El Padre José de Jesús Aguilar entregó la Medalla Fra Angélico a las personas e instituciones que participaron en la realización de la Campaña Dale la llave de tu corazón. Este es un reconocimiento creado por el Padre José de Jesús, como director del Departamento de Arte Sacro del Episcopado Mexicano, para reconocer en nombre de todos los obispos del país, a quienes se hayan destacado en el área del arte sacro por su creación, rescate, conservación o restauración.

Para Fomento Cultural Grupo Salinas, ese trabajo conjunto representó una manera de rendir homenaje a S. S. Juan Pablo II que tanto quiso a nuestro país y darle vigencia al mensaje de unidad, paz y esperanza que el Santo Padre llevó a los hombres de todas las razas y religiones.

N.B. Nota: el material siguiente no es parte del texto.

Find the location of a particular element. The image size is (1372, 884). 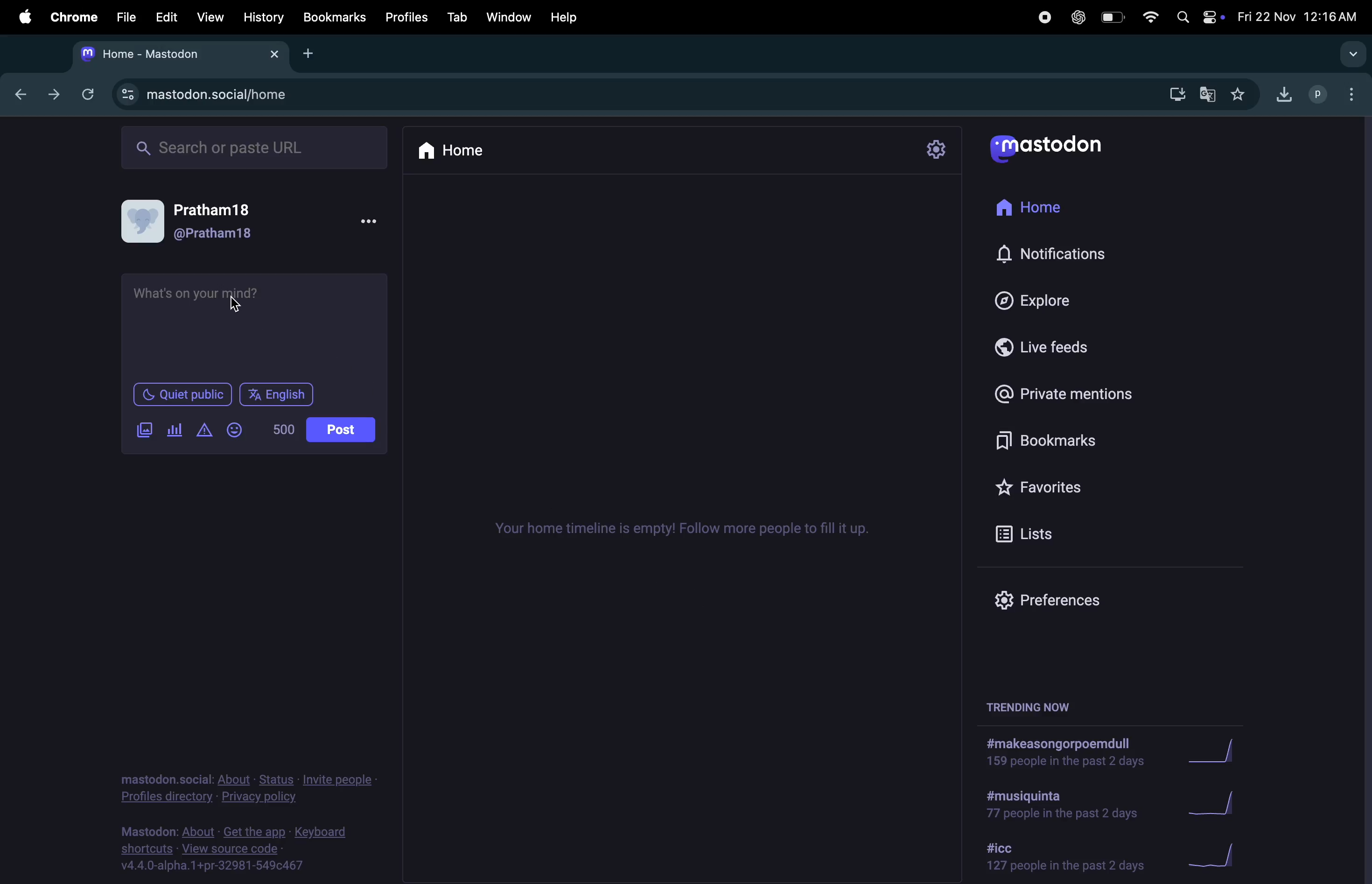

La colocación de la escultura del Santo Padre Juan Pablo II se sumó al proyecto de revitalización de la Catedral y el Sagrario Metropolitanos que, desde el año 2001, coordinó la Dirección General de Sitios y Monumentos del Patrimonio Cultural de CONACULTA, a través de un plan maestro en el que se incluyeron: el control del hundimiento, la re-nivelación y reintegración de pavimentos del atrio, la restauración de cúpulas, capillas, cruces, púlpitos y otros elementos arquitectónicos, tanto estructurales como decorativos, asimismo del Retablo de los Reyes y el órgano monumental.

Fuente: Fomento Cultural Grupo Salinas.